▶ [PROBLEM TO SOLVE]: Set the pictures aside and set down only the lines from the line holding "Task: Open messages via the envelope icon" through the end of the entries below, ends included.
'''
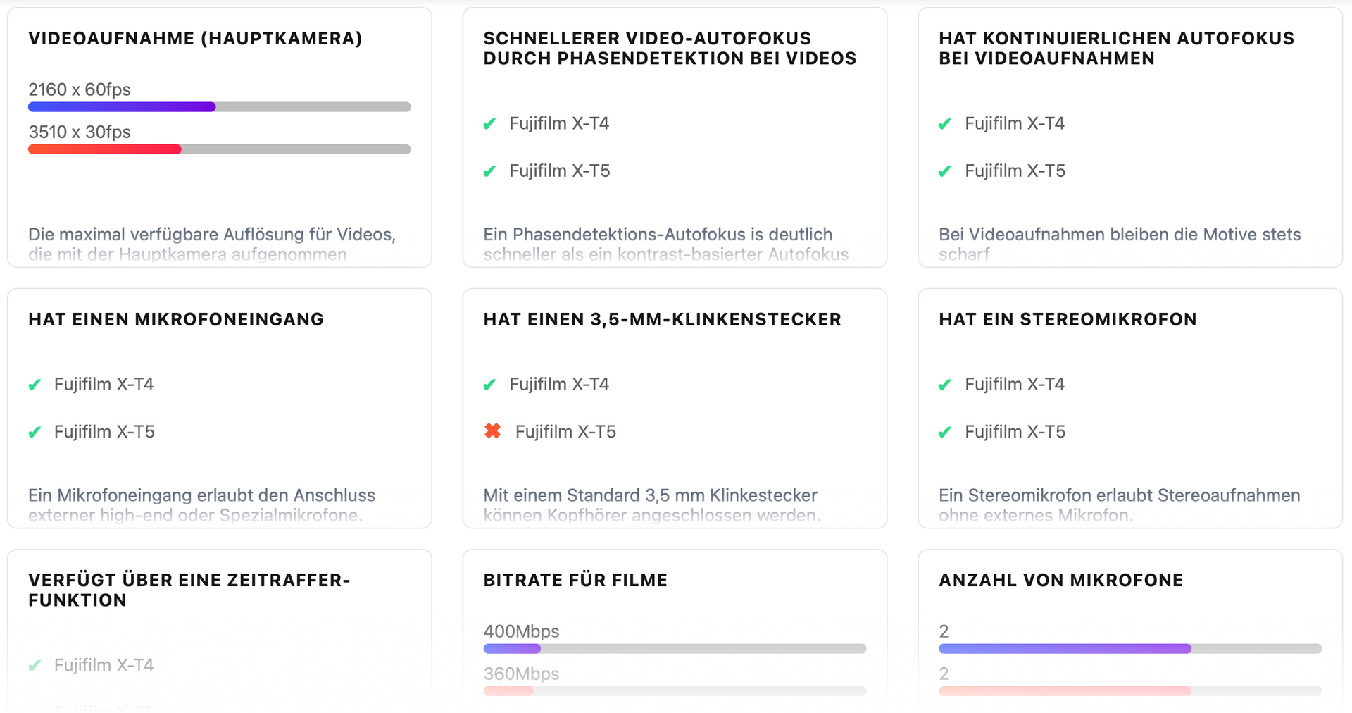This screenshot has width=1352, height=713.
Task: Click the 400Mbps bitrate bar
Action: coord(512,649)
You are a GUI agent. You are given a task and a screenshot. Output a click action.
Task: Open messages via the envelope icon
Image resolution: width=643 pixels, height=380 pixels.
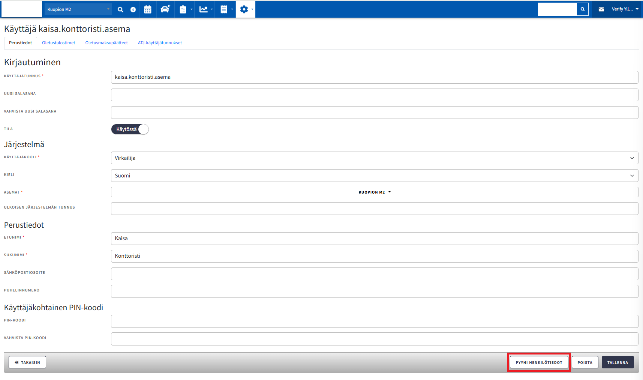pos(601,9)
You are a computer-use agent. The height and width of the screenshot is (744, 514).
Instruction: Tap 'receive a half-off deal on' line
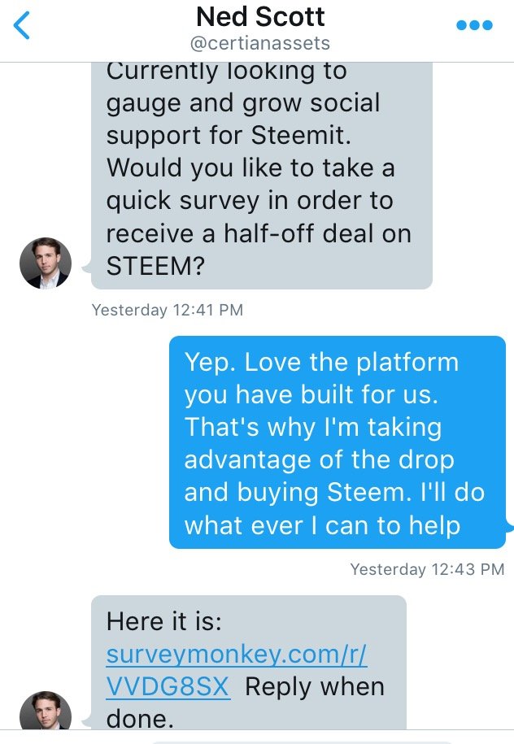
'''
▶ [REPLY TO THE TASK]:
Task: Open messages via the envelope icon
Image resolution: width=643 pixels, height=380 pixels.
pos(601,9)
You are a computer-use agent. The height and width of the screenshot is (744, 514).
Instruction: Tap 'receive a half-off deal on' line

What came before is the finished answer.